Problem statement ▸ Reproduce the material verbatim from the line with "Describe the element at coordinates (1106, 347)" to the line with "At what (x,y)", both lines included, and omit the pictures.

Input data ▸

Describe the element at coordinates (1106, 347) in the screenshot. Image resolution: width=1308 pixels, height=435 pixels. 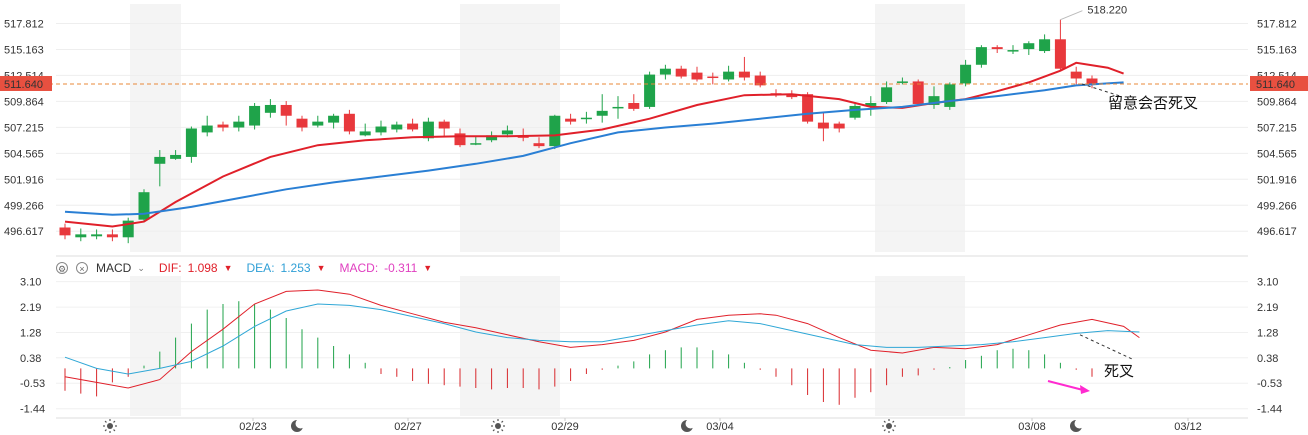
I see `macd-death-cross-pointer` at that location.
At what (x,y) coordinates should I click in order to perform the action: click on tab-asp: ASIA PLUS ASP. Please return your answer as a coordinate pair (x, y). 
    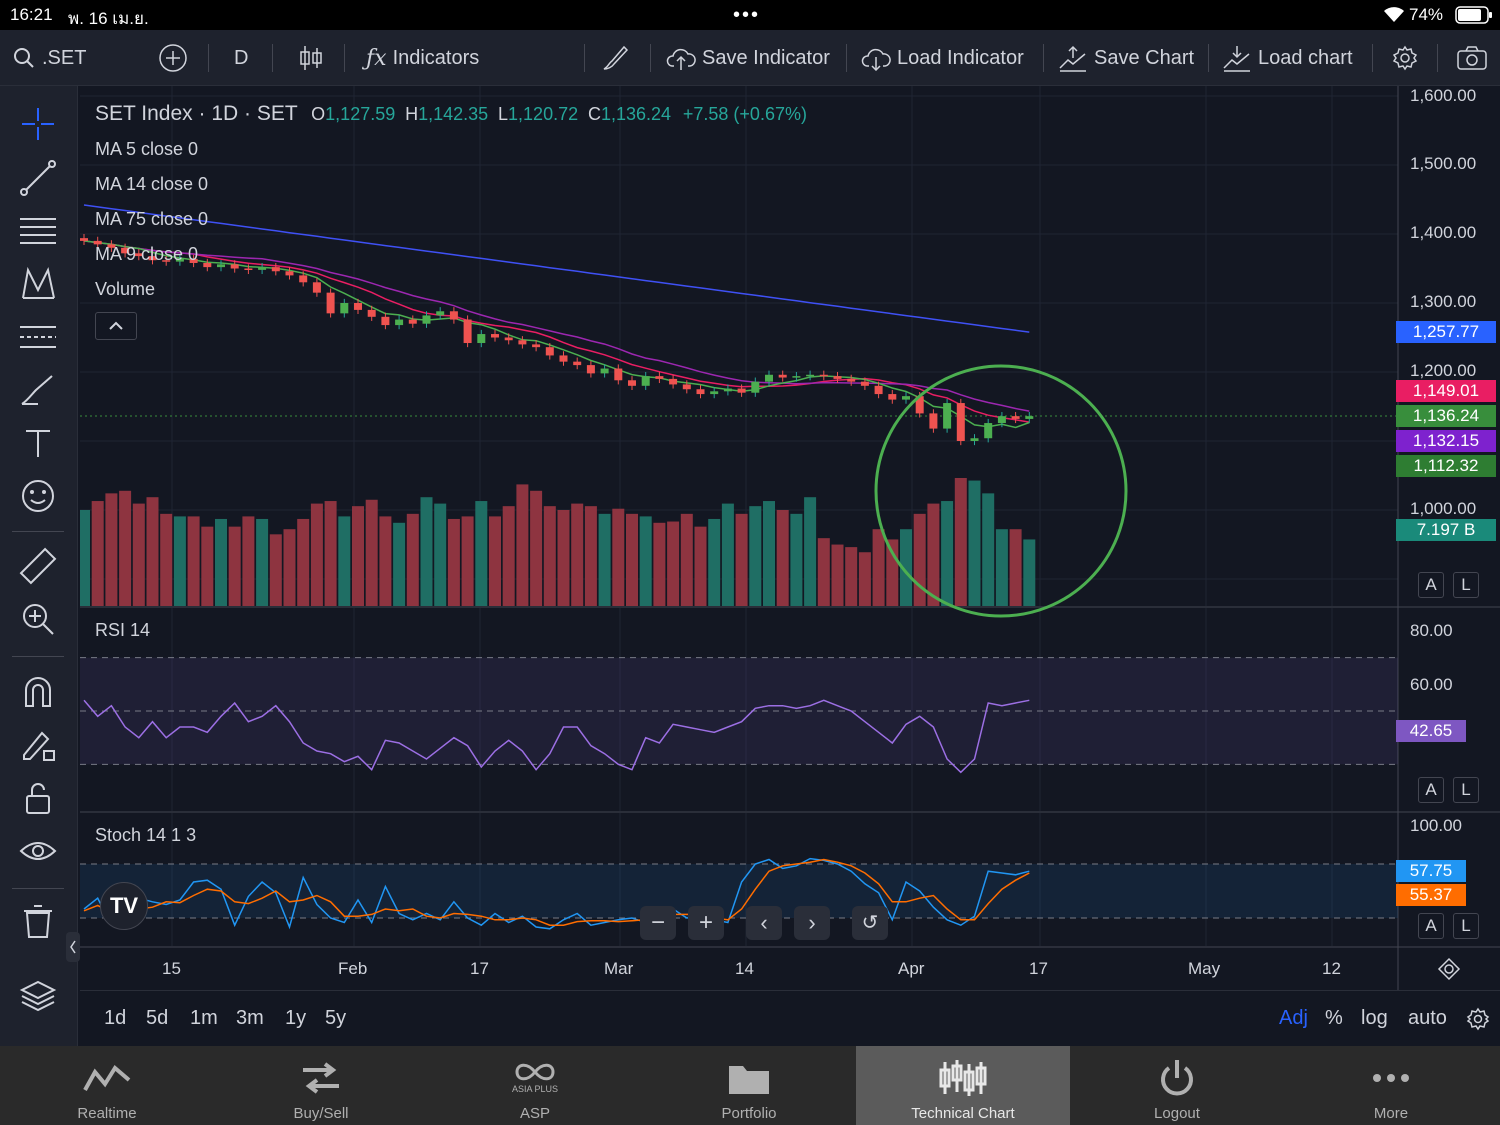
--
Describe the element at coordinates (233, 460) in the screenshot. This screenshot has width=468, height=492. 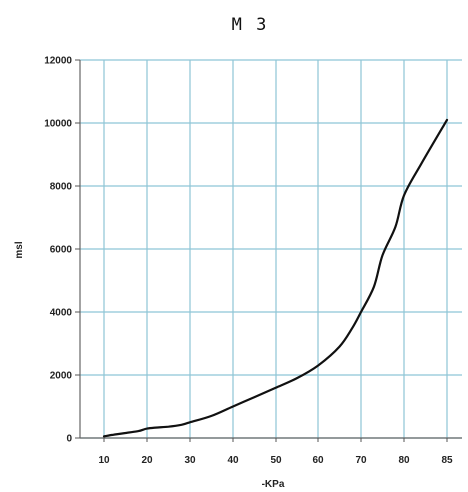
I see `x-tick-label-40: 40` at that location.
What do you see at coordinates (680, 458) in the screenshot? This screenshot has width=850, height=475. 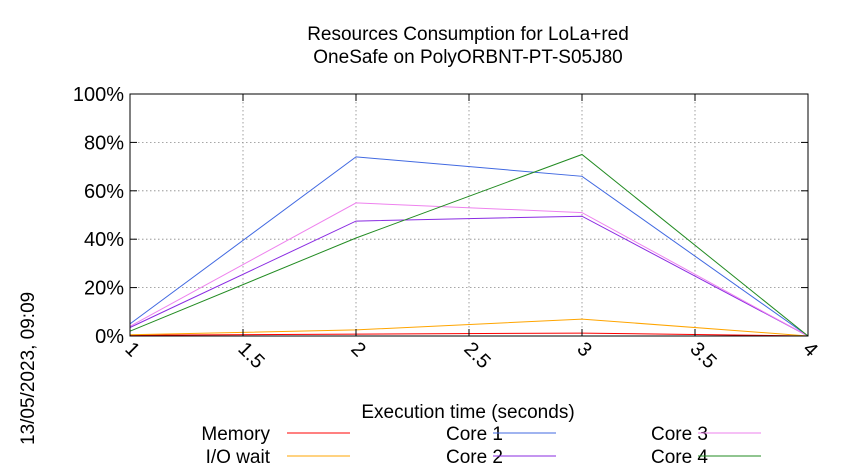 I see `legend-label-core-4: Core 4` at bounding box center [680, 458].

Response to this exercise ▸
Describe the element at coordinates (1106, 347) in the screenshot. Image resolution: width=1308 pixels, height=435 pixels. 
I see `macd-death-cross-pointer` at that location.
At what (x,y) coordinates should I click in order to perform the action: click on tab-asp: ASIA PLUS ASP. Please return your answer as a coordinate pair (x, y). 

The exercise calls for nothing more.